Abstract

BACKGROUND
Nerve impulses that are transmitted, antidromically, into peripheral terminals, following nerve injury, may be a factor in neuropathic pain. The present study was designed to investigate the effects of antidromic impulses on the mechanical allodynic behavior seen in a rat model of neuropathic pain. METHODS: Male Sprague-Dawley rats were divided into 5 drug-treated groups; bupivacaine (BUP group), a substance P receptor antagonist; L733060 (SPAL group), a [D-Arg, D-Phe, D-Trp, Leu]- substance P (SPAD group), a calcitonin gene-related peptide receptor antagonist (CGA group) and indomethacin (IND group). The neuropathic pain was induced by tight ligation of the fifth and sixth left spinal nerves. In the BUP group, bupivacaine and normal saline were injected subcutaneously, into the plantar surface of the left hind paw and the back, respectively. In the control group, normal saline and bupivacaine were injected by reversed methods. In the SPAL, SPAD, CGA and IND groups, the active drugs and normal saline were injected subcutaneously, into the plantar surface of the left hind paw and the back, respectively. In the control group, the normal saline and active drug were injected by reversed methods. The withdrawal threshold was measured with von Frey hairs. RESULTS: In the BUP group, the withdrawal threshold increased on days 1, 2 and 3 post-injury. In the CGA group, the CGRP antagonist injection increased the withdrawal thresholds after 15 min, through to 90 min, post-injection. In the IND group, the indomethacin injection reversed the withdrawal threshold at 30 min, through to 120 min, post-injection. However, the SPAL and SPAD group showed no changes compared with the corresponding controls.
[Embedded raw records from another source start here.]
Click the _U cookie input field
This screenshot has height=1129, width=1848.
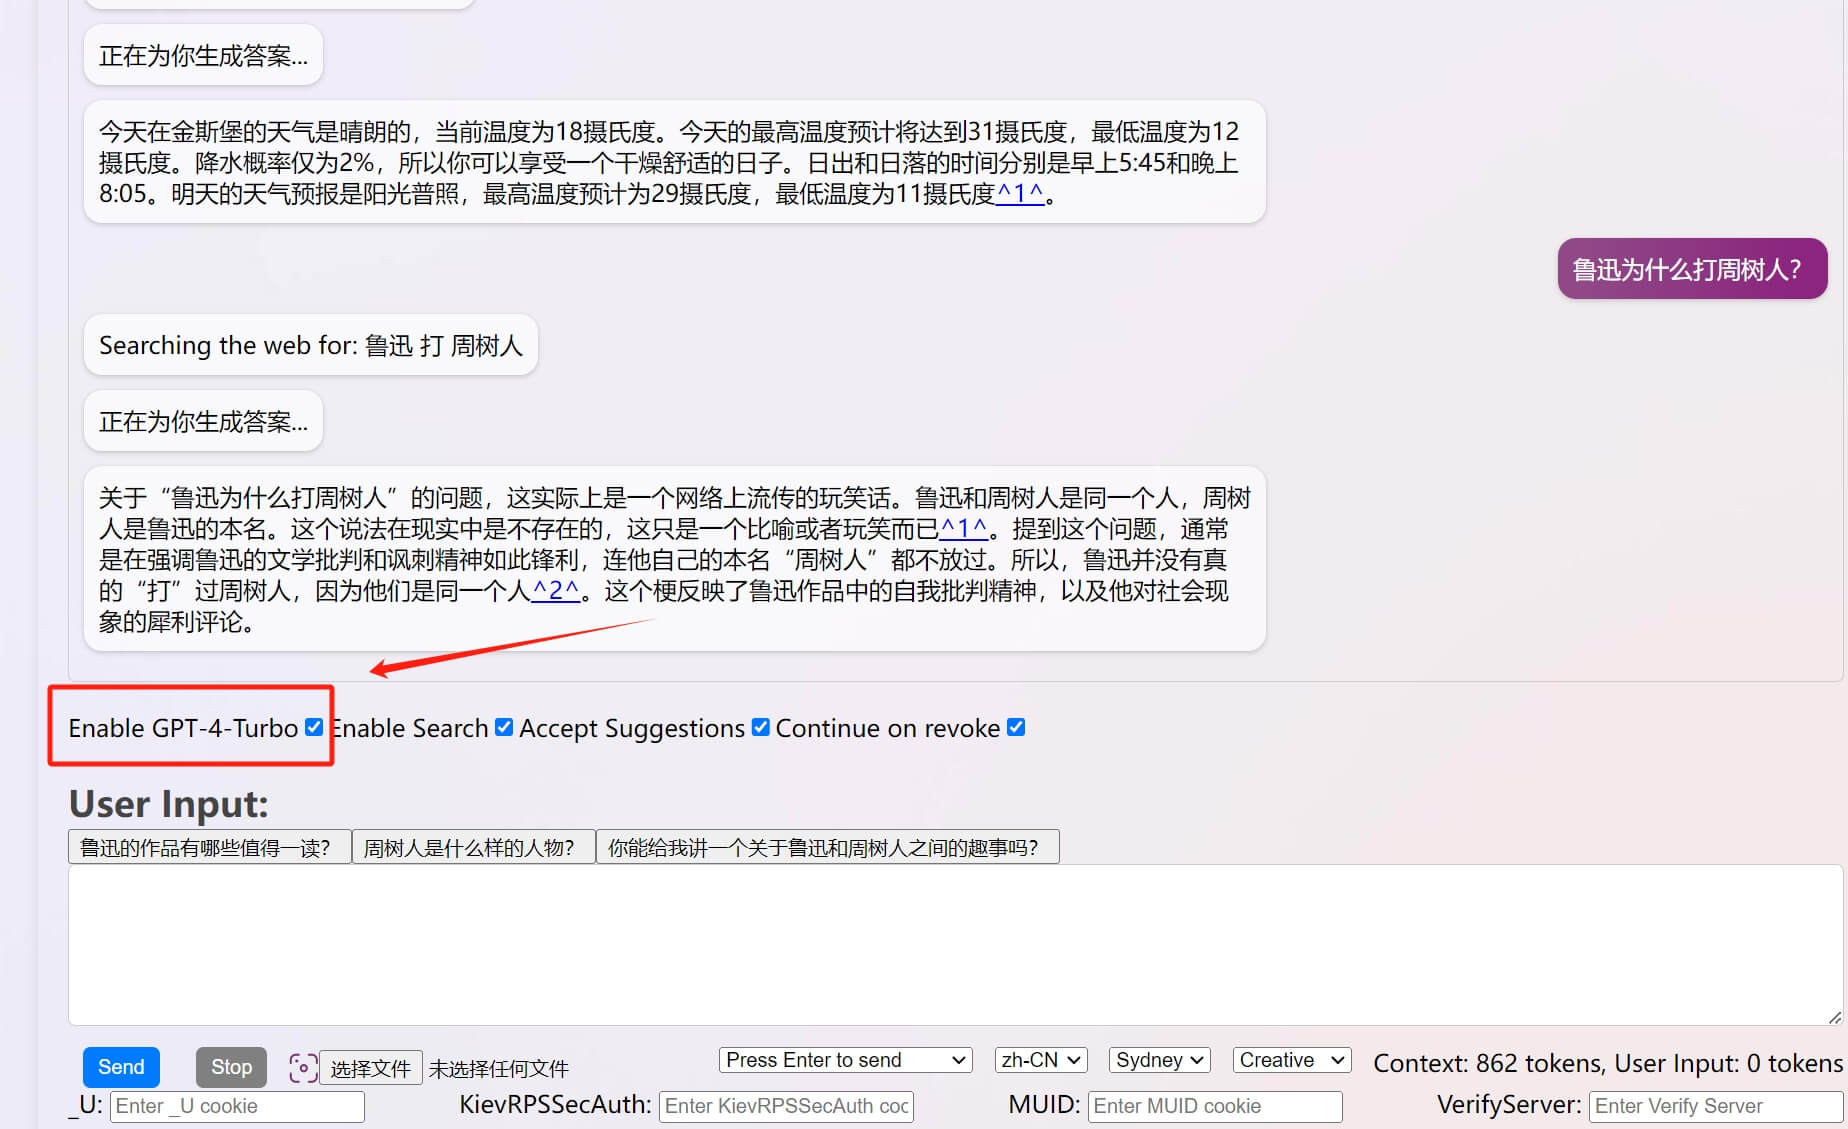pos(237,1106)
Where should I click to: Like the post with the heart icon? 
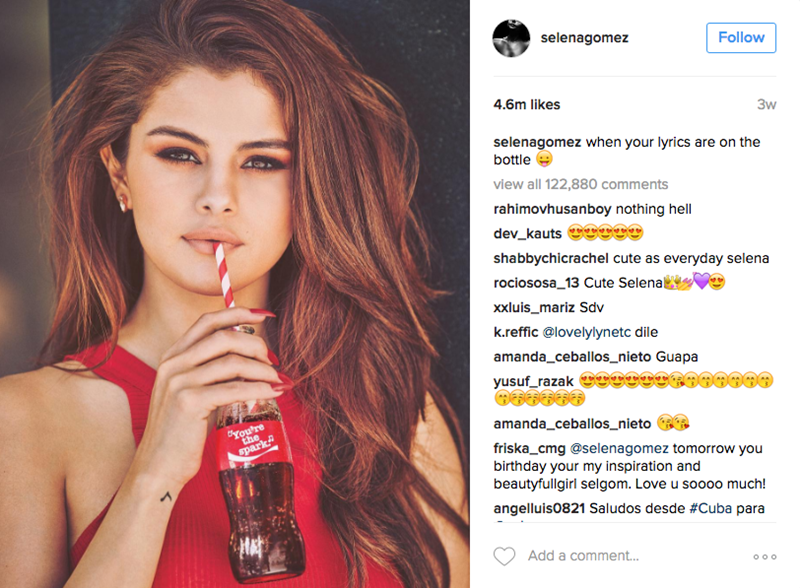504,556
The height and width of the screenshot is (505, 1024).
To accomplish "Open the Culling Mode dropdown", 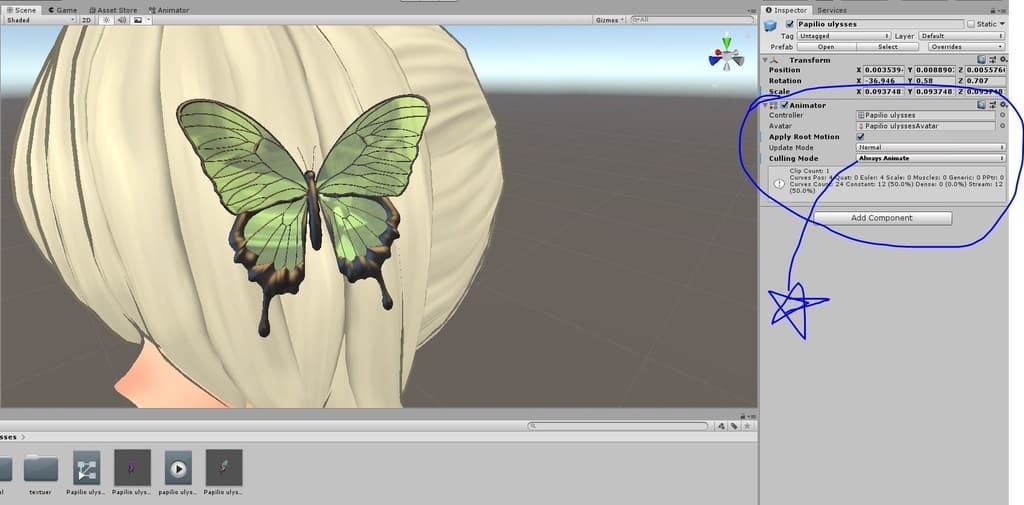I will pyautogui.click(x=931, y=158).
CONCLUSIONS: The antidromic impulses generated by nerve injury are at least partly responsible for the development of mechanical allodynia, from considering the results of the experiments with bupivacaine. The peripheral neurogenic inflammation produced by antidromic impulses is also partly responsible for the development of mechanical allodynia, according to the results of the experiments with indomethacin and CGRP, of the neurotransmitters released by the antidromic impulses at the peripheral site, is probably more important than SP in the development of mechanical allodynia.